“I didn’t mean to hurt ze tittens,” he sobbed. “Would it have hurted ’em wivvout we poted ’em, Tritet?”

“I guess not,” said Cricket, comforting her pet. “P’rhaps it didn’t hurt them so very much this time, only remember, you must never do it again.”

“No, me won’t ever pote ’em aden,” promised Kenneth.

Then, this part of the afternoon’s programme being over, the children ran away further along the stream to play, while Cricket and Eunice sat down on the bank, skipping stones. Baby Craig slept peacefully in his carriage, and the nurses gossiped and crocheted together.

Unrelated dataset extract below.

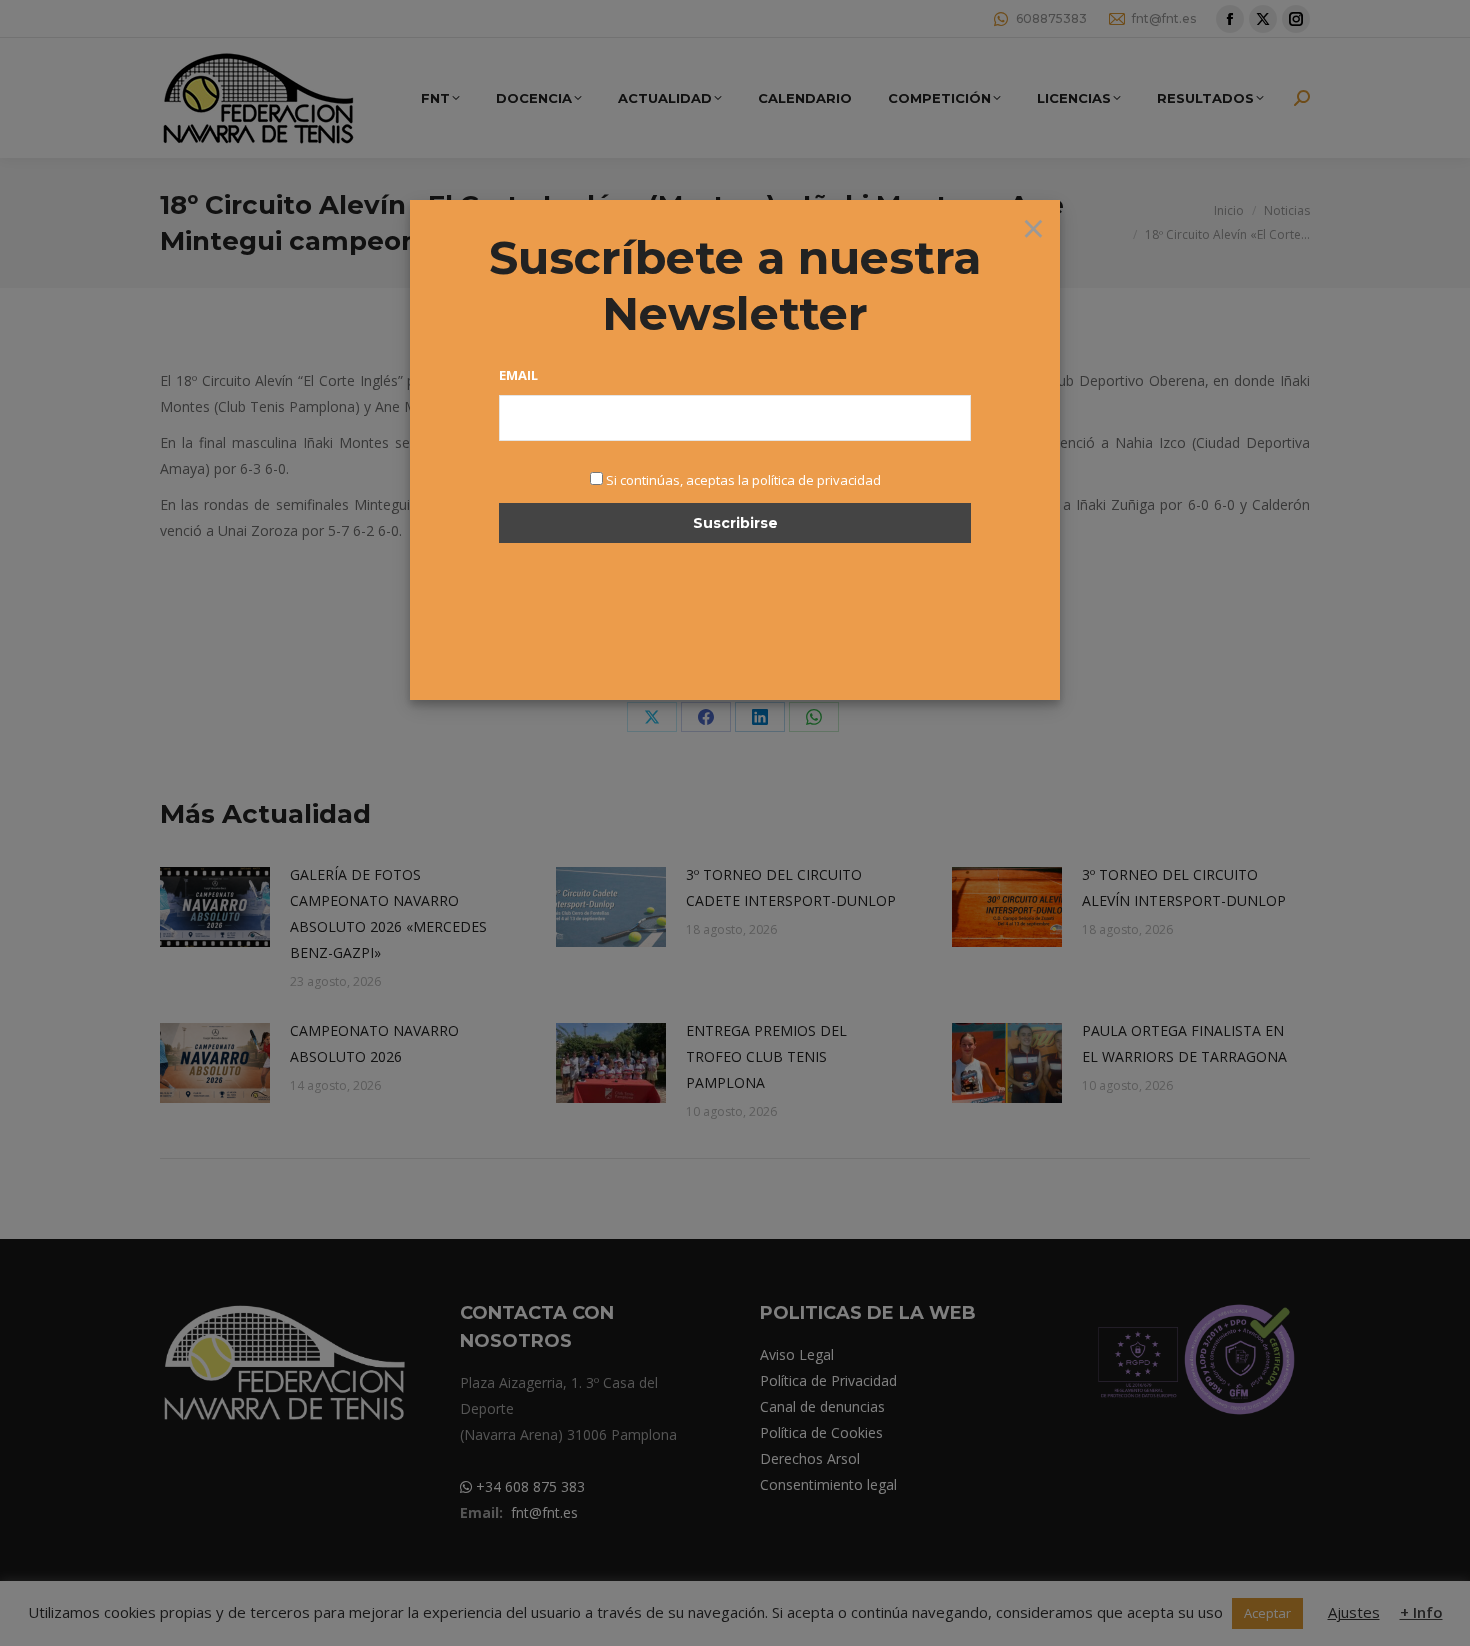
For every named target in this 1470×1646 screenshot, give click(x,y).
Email (518, 375)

Presently the girls went a little distance down the bank, and crossed on the stepping-stones. Lovely cardinal flowers grew in abundance further up, and they picked big bunches of them. Faintly, from some distance up the stream, came the children’s voices, but they were out of sight of the older ones, on account of the overhanging bushes that bordered the stream above them, on both sides. An hour of the sultry afternoon slipped by. The girls still sat idly by the brookside, for it was far too hot for the least exertion. At last, Eliza, who was not usually so careless, suddenly bethought herself of her neglected charges.

“Miss Eunice,” she called across the stream, coming up opposite to where the girls sat, “have you seen the children?”

“They went up the brook, I think, ’Liza, and I have not thought of them since. I hope nothing has happened to them,” said Eunice, anxiously.

“Oh, I guess not,” returned Eliza, but she set off rapidly up the stream. Some distance beyond there was a tiny cottage, where there lived a poor widow, a young Scotchwoman, with several little children. Eliza had sometimes taken the twins there, and it occurred to her that they might have wandered there now by themselves.

But in another minute the little ones came in sight, running in great excitement.

“Elspeth falled in the water,” shrieked Helen, while still far off. Elspeth was the Scotchwoman’s two-year-old baby. “We sawed her fall in.”